Yesterday morning Nicholle, who works at our Farmhouse Inn, came into the kitchen and said “Barbara, there are about 10 deer in the vineyard, don’t you want to keep them out?” It was a honeyed moment for me as I answered “No, they are just eating the grapes.” Actually they were eating the fallen grapes left after harvesting. The growing season is done and now is the time the deer, birds and raccoons are allowed back in the vineyard to graze the cover crop and glean the fallen fruit.

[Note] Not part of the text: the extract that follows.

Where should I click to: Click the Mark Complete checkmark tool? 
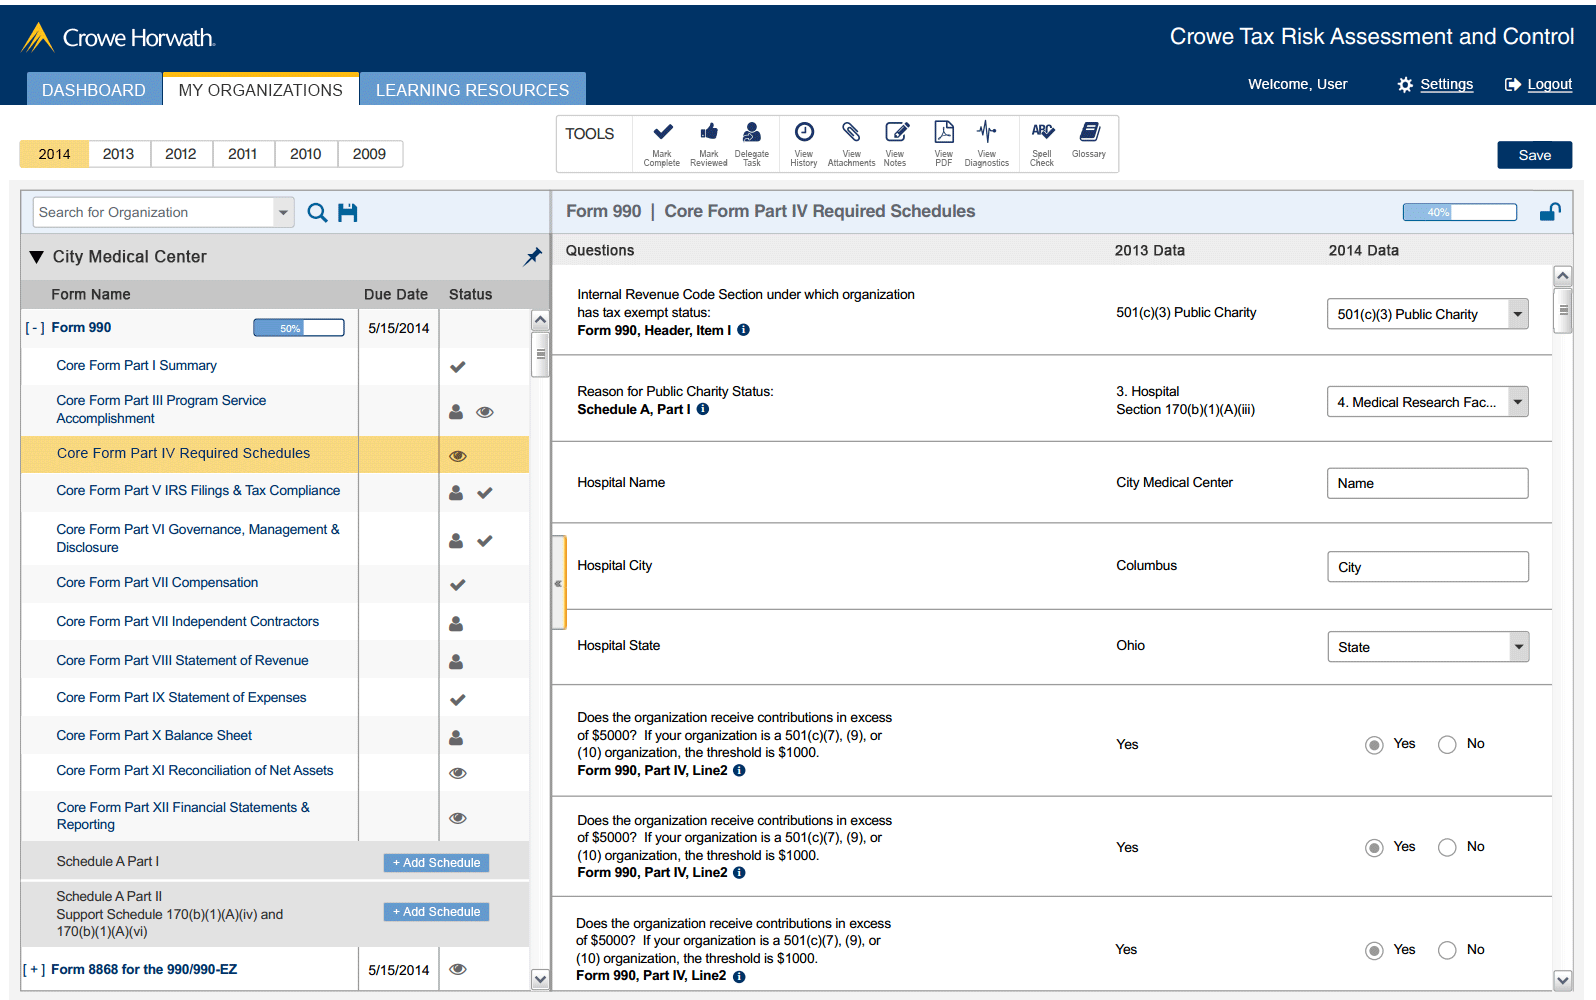(662, 142)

This harvest was spectacular. The majority of the sugars were between 23 and 26 brix, balanced with appropriate acid and healthy pH. In a year with such high sugars I was expecting botrytis to make its appearance at some point… especially since it rained nine out of the eighteen days we harvested the reds. This creepy grey mold is always a topic of conversation amongst growers and is something that we do not like dealing with it at harvest. I have not used chemical botrycides in 2 years and I have not gotten botrytis since, so go figure. Stop using botrycides, stop getting botrytis… hmmm. I think the healthier the “bloom” (native yeast population) is on the berries, the more natural resistance the fruit has towards molding. The only way to keep the bloom on the fruit is to use only low grade controls for fungus thereby avoiding wiping out the native yeast population. This is yet another example of the System Acquired Resistance our vineyard has attained by the methods of farming we use.

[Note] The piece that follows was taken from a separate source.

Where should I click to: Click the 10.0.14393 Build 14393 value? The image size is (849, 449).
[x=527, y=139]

Now the vineyard is barren and it is the time of year I visit the vines and thank them for what they have given me. The elegance with which they gift to me their fruit then remain tall and noble is a lesson in the beauty within death, and the living within dying. Most of the time farming is about taking from the land. As winegrowers it is important that we recognize the magnitude of the request that we make of the vines every year. Do the vines know I am thanking them? Perhaps not exactly as a human being would, but gratitude and gifting back completes a circle that would otherwise remain open. In addition to a quiet moment of appreciation to the vines, tomorrow I will feed the soil a tasty cocktail of fish, seaweed, carbon and compost tea. In a couple of weeks I will spread last year’s compost that will mineralize the soil over the cold winter months and in the beginning of January I will treat the periphery of the vineyard with a special mix to welcome the elementals back into the vineyard for another season.

For now, I am happy drinking in the October evening sun watching some of the last of the insects dance a swarm and appreciate the beauty of the vineyard as the leaves slowly turn a bright yellow orange and red.